Beatrix flung her arms round her neck and kissed her warmly. "You know I'm not perfect, darling," she said. "But you love me all the same, don't you?"

For a moment, as she clung to her, Caroline thought that there were to be the real confidences for which she was aching. She returned her embrace, with her heart in her throat. But Beatrix drew herself away. "He does love me; and I love him," she said, with an air of finality. But there had been ever so little of a pause between the two statements.

Grafton's telegram came early the next morning, "Delighted, my darling; love and blessings. Have wired to Dick, shall be down this evening. Bring him to meet me."

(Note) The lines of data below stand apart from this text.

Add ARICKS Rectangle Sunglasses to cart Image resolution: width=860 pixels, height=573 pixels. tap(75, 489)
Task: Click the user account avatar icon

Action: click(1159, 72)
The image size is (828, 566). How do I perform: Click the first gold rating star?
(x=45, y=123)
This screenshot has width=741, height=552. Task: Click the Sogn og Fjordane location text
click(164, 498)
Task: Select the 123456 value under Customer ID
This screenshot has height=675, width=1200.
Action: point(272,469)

It was Thursday, and he had not intended to come down until the following day. There was no doubt about the pleasure the news had given him. Beatrix went about the house singing.

Late that evening Caroline came down to talk to her father, who was reading in the library over a last pipe. One of the signs of his changed habits was the considerable diminution of his cigar bill.

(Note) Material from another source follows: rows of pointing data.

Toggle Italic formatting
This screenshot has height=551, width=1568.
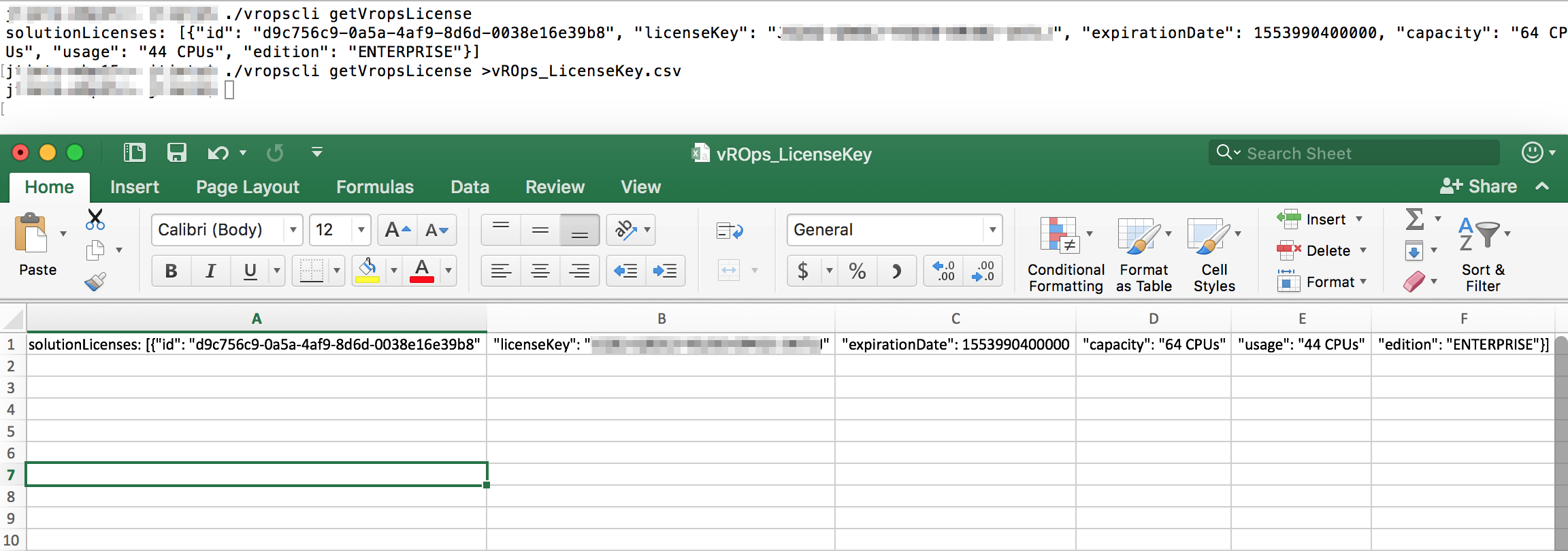click(x=211, y=271)
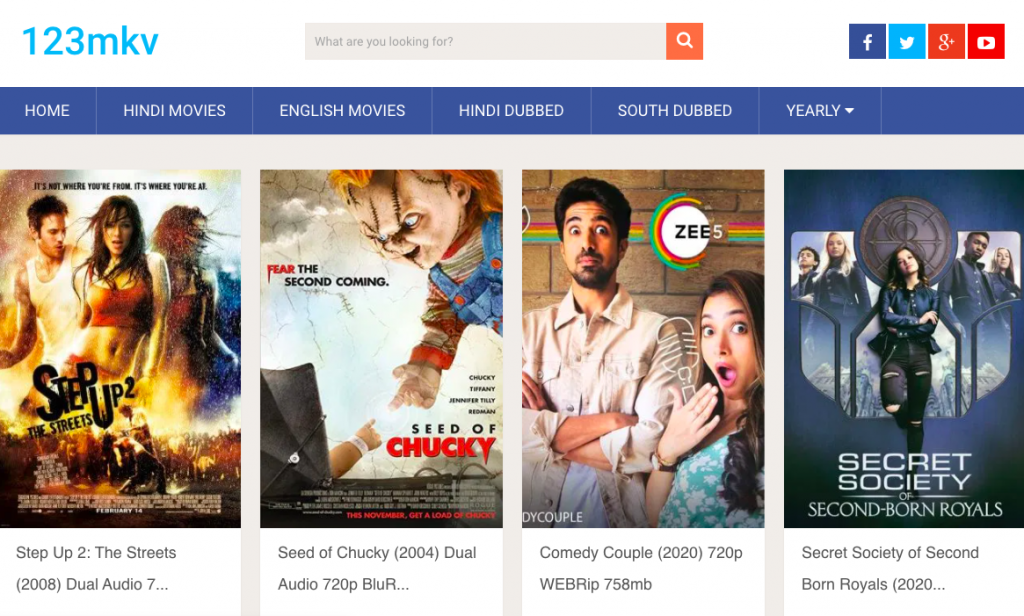
Task: Expand the Yearly dropdown menu
Action: 819,111
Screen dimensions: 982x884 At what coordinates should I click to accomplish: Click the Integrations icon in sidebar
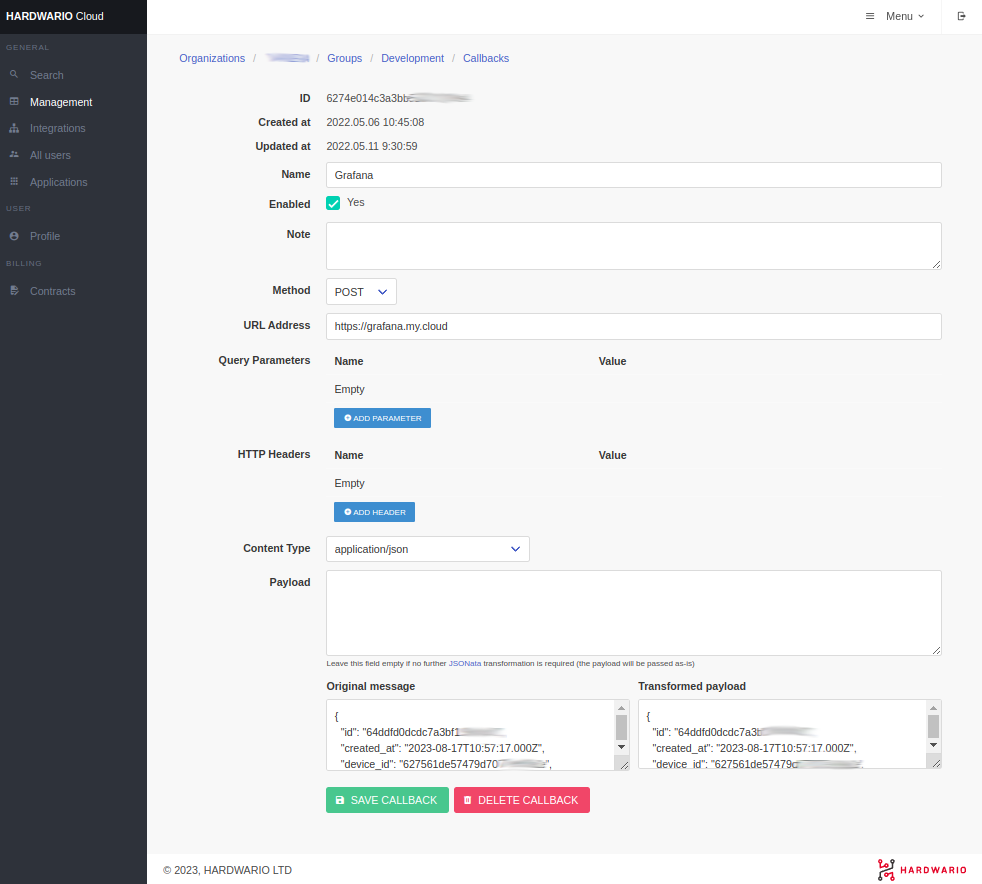(x=14, y=129)
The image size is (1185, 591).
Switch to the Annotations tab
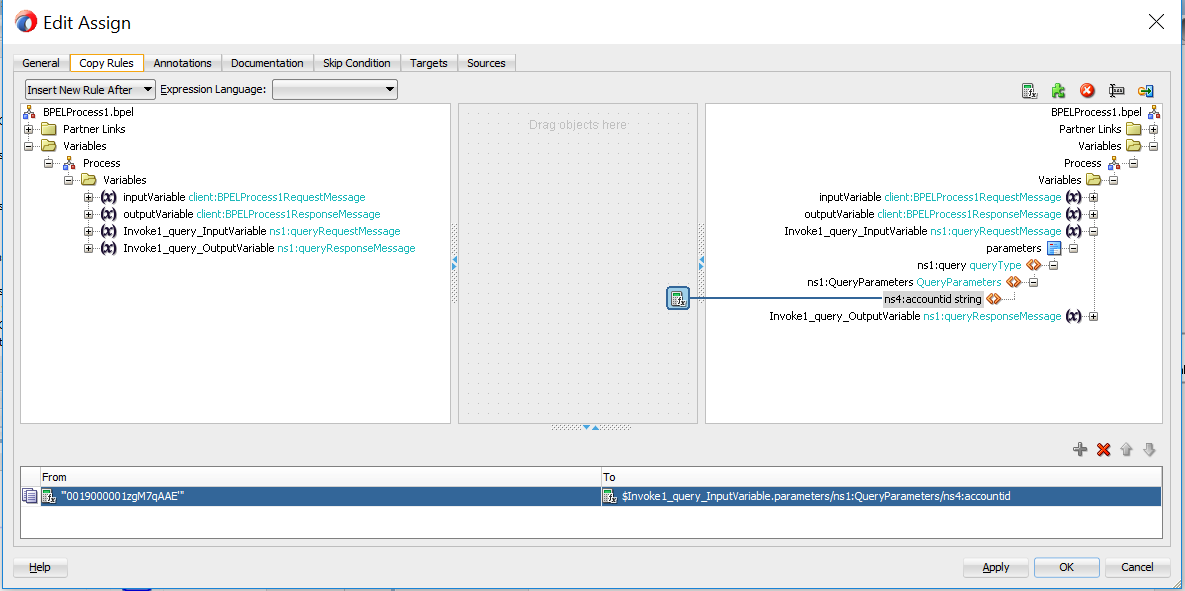click(x=183, y=62)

He looked up with a smile of pleasure. "Why, my darling child," he said, "I thought you were in bed long ago. Have you been talking it all over with B?"

"No," she said. "I thought I'd come and talk it all over with you, Dad."

He laid aside his book. "Well, it's all very satisfactory, isn't it?" he said. "Rather different from last time! We weren't in such a happy state a year ago."

"It wasn't quite a year ago," she said. "And it isn't six months ago since she was so much in love with somebody else."

"I know. I knew she'd get over it. But I confess I didn't think she'd get over it quite so quickly."